A February 22, 2005, press release from Nottawaseppi Huron Band of Potawatomi, Pokagon Band of Potawatomi Indians and Gaming Entertainment (Michigan), LLC, quoted attorney Lance Boldrey, who represented intervening defendant Gaming Entertainment (Michigan), LLC as saying, "In almost six years of litigation, three appellate courts have delivered victories for the Indian tribes and the State.

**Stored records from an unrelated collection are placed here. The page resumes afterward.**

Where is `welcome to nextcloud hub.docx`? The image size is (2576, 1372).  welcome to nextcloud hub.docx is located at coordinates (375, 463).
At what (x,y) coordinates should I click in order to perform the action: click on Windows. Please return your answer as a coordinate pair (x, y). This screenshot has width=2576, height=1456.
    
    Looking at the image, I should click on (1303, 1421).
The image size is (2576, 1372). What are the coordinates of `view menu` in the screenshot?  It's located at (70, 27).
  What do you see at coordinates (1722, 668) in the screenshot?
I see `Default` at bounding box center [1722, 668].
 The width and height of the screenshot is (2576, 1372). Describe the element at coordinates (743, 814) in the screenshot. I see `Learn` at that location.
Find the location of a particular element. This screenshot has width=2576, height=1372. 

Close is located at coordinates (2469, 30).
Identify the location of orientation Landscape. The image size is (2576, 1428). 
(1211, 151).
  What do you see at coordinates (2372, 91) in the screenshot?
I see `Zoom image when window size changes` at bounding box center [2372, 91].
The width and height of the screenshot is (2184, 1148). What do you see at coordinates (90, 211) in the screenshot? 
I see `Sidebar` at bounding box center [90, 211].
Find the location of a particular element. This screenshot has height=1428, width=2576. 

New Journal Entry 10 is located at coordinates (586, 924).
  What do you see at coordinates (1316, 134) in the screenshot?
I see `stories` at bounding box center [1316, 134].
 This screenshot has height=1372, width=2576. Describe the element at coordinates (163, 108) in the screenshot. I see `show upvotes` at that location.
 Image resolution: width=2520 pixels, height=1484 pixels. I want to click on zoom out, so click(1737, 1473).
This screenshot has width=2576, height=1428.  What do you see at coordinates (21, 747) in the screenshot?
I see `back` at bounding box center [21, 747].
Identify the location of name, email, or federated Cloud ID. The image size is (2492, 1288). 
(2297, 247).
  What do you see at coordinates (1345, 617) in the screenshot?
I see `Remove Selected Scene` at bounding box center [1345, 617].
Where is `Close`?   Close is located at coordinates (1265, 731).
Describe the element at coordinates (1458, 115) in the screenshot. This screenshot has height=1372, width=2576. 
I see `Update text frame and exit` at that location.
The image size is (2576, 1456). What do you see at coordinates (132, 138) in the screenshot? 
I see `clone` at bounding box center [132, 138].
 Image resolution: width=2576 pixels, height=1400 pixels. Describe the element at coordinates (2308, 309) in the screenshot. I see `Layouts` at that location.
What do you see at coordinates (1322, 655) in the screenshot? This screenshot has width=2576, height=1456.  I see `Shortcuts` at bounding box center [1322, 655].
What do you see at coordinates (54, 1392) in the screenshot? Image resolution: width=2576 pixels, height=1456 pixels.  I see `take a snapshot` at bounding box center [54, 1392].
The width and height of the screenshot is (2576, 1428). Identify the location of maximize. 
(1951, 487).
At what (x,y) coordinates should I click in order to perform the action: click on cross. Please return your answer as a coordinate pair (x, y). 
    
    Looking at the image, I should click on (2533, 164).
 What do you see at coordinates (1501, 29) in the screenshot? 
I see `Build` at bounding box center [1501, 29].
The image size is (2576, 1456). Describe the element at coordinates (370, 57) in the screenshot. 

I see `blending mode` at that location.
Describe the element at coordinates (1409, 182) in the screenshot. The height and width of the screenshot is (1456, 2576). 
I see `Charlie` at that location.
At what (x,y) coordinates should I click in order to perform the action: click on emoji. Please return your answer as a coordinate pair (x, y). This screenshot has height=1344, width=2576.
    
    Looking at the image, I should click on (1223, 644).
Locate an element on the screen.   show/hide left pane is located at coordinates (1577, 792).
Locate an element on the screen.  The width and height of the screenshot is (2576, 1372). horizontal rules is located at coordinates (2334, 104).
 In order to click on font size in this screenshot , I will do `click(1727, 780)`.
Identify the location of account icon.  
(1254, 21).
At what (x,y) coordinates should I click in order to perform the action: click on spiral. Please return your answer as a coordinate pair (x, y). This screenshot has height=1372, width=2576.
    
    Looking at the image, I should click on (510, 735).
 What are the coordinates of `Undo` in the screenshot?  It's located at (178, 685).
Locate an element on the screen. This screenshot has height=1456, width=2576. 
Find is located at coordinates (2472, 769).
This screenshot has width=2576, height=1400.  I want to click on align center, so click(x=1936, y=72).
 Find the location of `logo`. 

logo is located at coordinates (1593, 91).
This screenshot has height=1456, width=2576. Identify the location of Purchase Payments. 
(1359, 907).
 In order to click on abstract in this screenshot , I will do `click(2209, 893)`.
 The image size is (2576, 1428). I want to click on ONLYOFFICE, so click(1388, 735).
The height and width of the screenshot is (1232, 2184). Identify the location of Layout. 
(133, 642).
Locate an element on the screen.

While this decision was not unexpected, I'm happy to see the nation's highest court uphold the Michigan process, which reflects a proper understanding of the government-to-government relationship between the State and Michigan tribes."
"The tribes are pleased that yet another court has made a decision supporting the process by which these inter-governmental agreements were ratified," said Nottawaseppi Huron Band of Potawatomi Tribal Chairperson Laura Spurr. "We are pleased the court has preserved the right of the tribes to create jobs and economic development for the entire community."
The gaming compacts, signed by former Governor Engler, are with New Buffalo's Pokagon Band of Potawatomi Indians, Mackinaw City and Petoskey's Little Traverse Bay Band of Odawa Indians, Battle Creek's Huron Band of Potawatomi Indians, and Manistee's Little River Band of Ottawa Indians.
The final resolution of this lawsuit moves three tribes one step closer to the opening of casinos in New Buffalo, Battle Creek and possibly in Mackinaw City.
While all these casino developments are occurring close to home, one prominent Detroit businessman is gaining recognition from a national perspective for his success in the gaming industry. Coming on the heels of a detailed profile in Ebony magazine last December in which Mr. Barden outlined his plan to double the size of his company in five years, financial reporter Frank Fantini in this week's Global Gaming Weekly Magazine suggested that an eye should be kept on the possibility of Barden taking his company public in the next few years.
The City of Detroit and State of Michigan have already demonstrated an ability to succeed in this new industry in the past few years. If we can all learn to embrace the changes and find ways to participate in the process, the potential for continued success is unlimited.